The Skylake-X Mess Explored: Thermal Paste And Runaway Power

Factory Imposed Limits: Heat Spreaders, TIM & The IVR

One reason for the cooling problem is Intel's use of inadequate (but arguably much cheaper) thermal paste instead of indium-based solder. Although we can debate the durability of solder over time, particularly as it relates to CPUs with small dies, we have seen processors of different sizes operate stably and error-free over many years with solder between the die and heat spreader.

Moreover, thermal pastes have their own long-term stability issues. Over time, the oils in these materials separate from the solids, introducing air gaps between the surfaces and increasing thermal resistance. This effect is different in all pastes, but it can't be prevented completely.

Why is this such a big deal to us? The following curve from our Core i9-7900X review, which we generated with a very high-end cooling solution, shows clearly that waste heat is dissipated poorly and inadequately with paste between the die and heat spreader.
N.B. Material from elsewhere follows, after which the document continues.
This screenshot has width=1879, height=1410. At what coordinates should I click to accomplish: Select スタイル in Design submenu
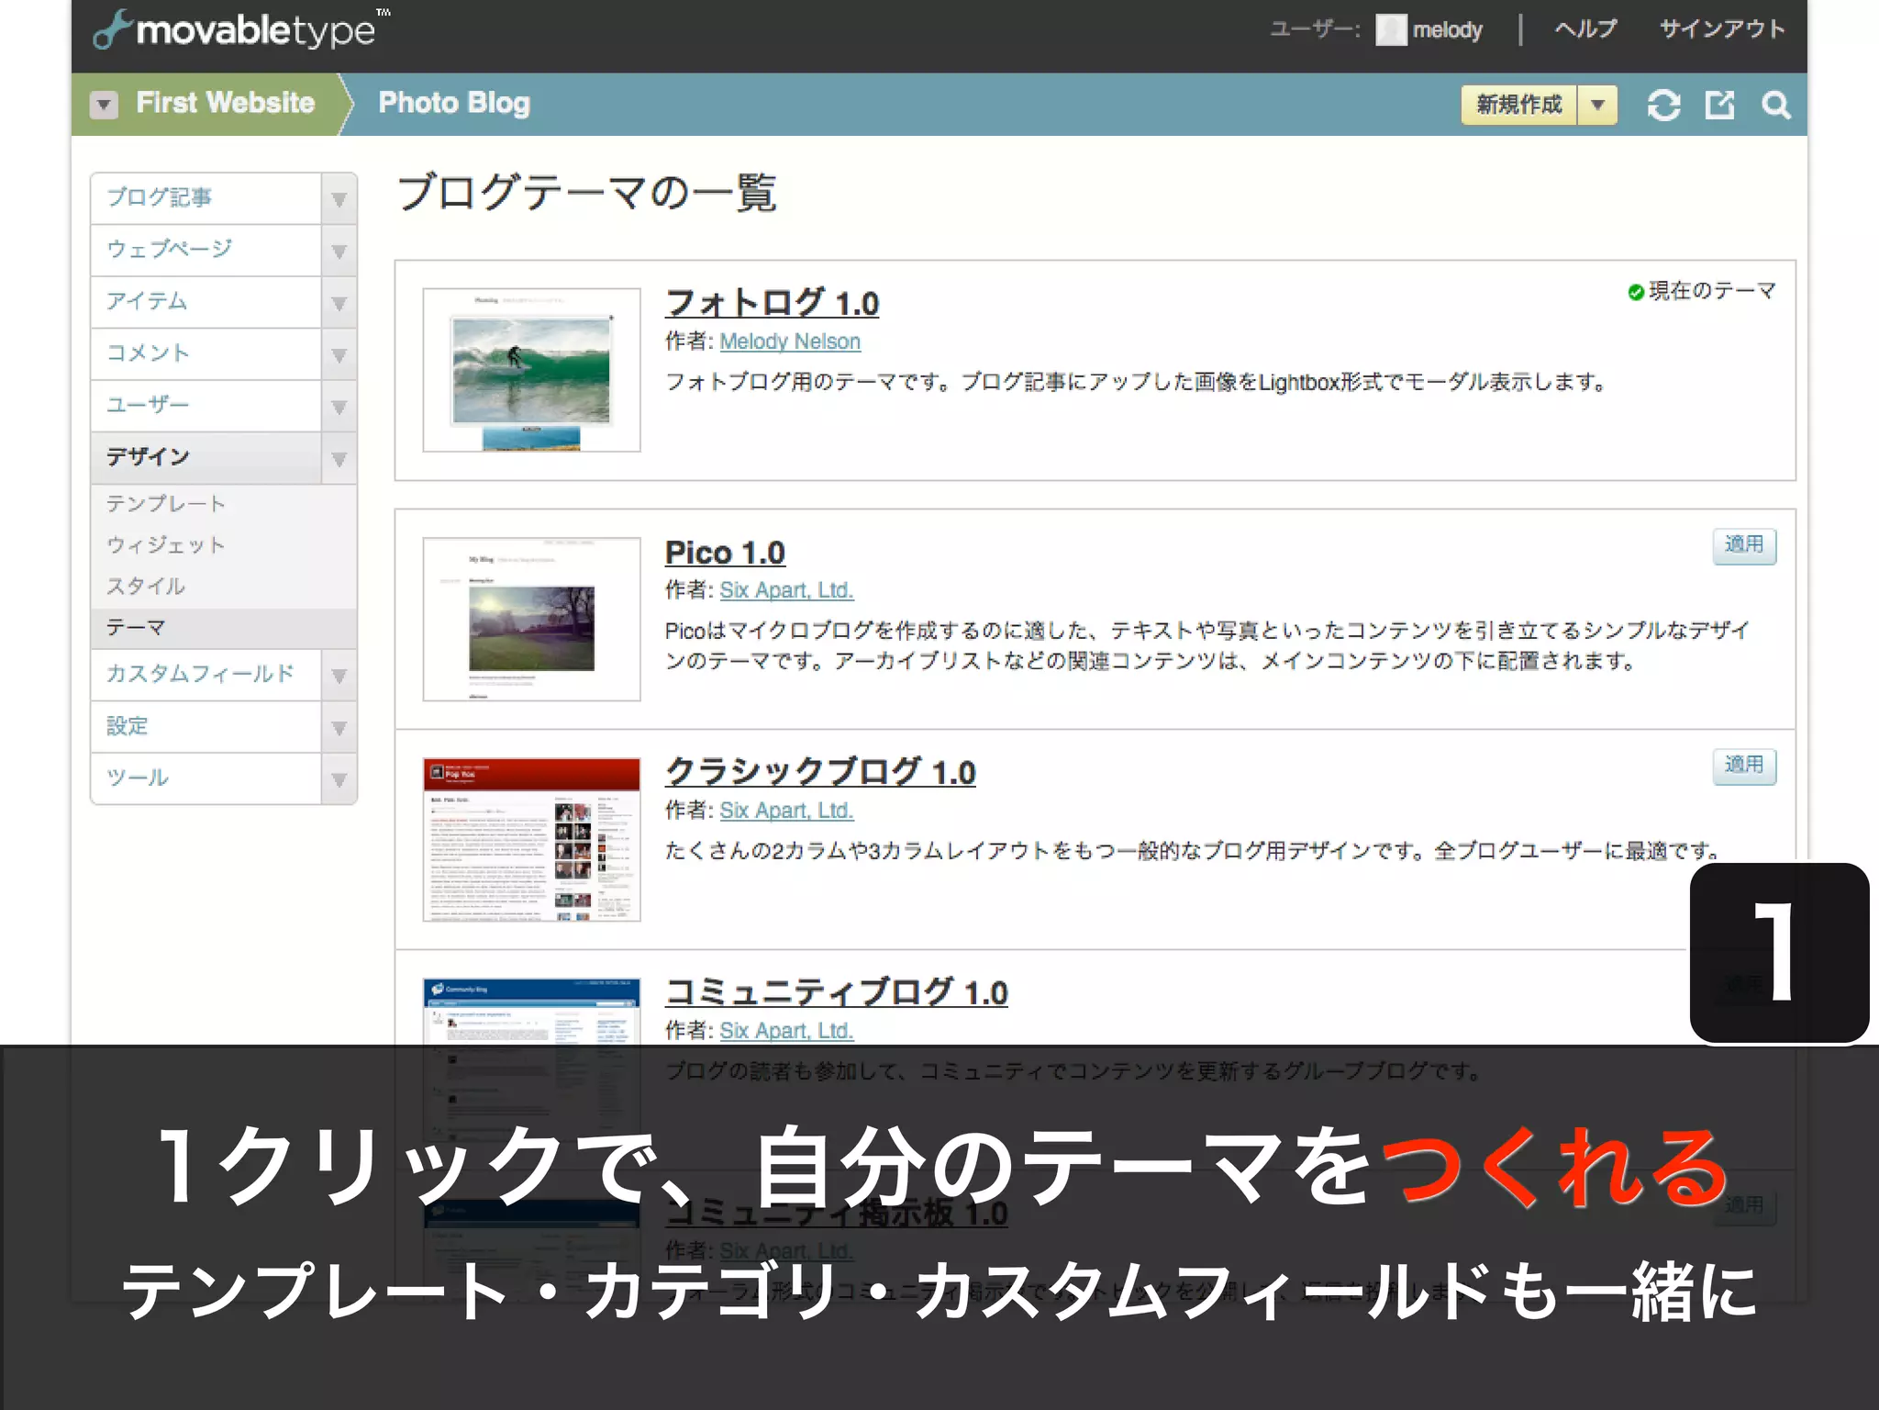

What actually worked effectively for a 91W chip like the Core i7-7700K now leads to a thermal bottleneck.

In the end, the following graph represents the glaring temperature differences between the heat spreader on top and cores underneath. We were shocked in our launch story and remain so today.

Although we're using some of the highest-end and most expensive cooling hardware available, we still measure up to a whopping 71 Kelvin difference between the cores' reported temperature and the heat spreader's top. Obviously, a more mainstream closed-loop liquid cooler under full load would look quite silly.

Observation #2: The dissipation of waste heat is hindered by the CPU's construction and Intel's deliberate decision to use thermal paste between the heat spreader and die. Regardless of how much pressure you use or how cold you can get your heat sink, you'll never realize Skylake-X's potential the way it's currently configured. Intel applies a thermal brake, favoring longevity and sacrificing performance.

Now, you might be tempted to remove the heat spreader and replace Intel's thermal paste with something better. But that's simply not a realistic course of action for most enthusiasts. It takes a special tool, a steady hand, and some prior practice. Of course, the process also obliterates your warranty.

It'd be even more extreme to leave the die exposed and use a good torque screwdriver to minimize the possibility of mechanical damage from a non-uniform/excessive load. That's still a risky move, though.

In the end, de-lidding is one solution to this cooling bottleneck, though it lacks mass appeal. A certain contingent of enthusiasts will try their hands at it regardless, and we can only caution that you consider the risks first.

Skylake-X's Integrated Voltage Regulators

Intel's Haswell and Broadwell designs employed a Fully Integrated Voltage Regulator, incorporating power delivery onto the package/die. FIVR was to simplify motherboard layouts by consolidating five platform-based voltage regulators down to just one. But the implementation created some issues for overclockers, too.

Skylake-S did away with FIVR. Now, Skylake-X re-incorporates integrated voltage regulation, though its IVR is linear, rather than switching.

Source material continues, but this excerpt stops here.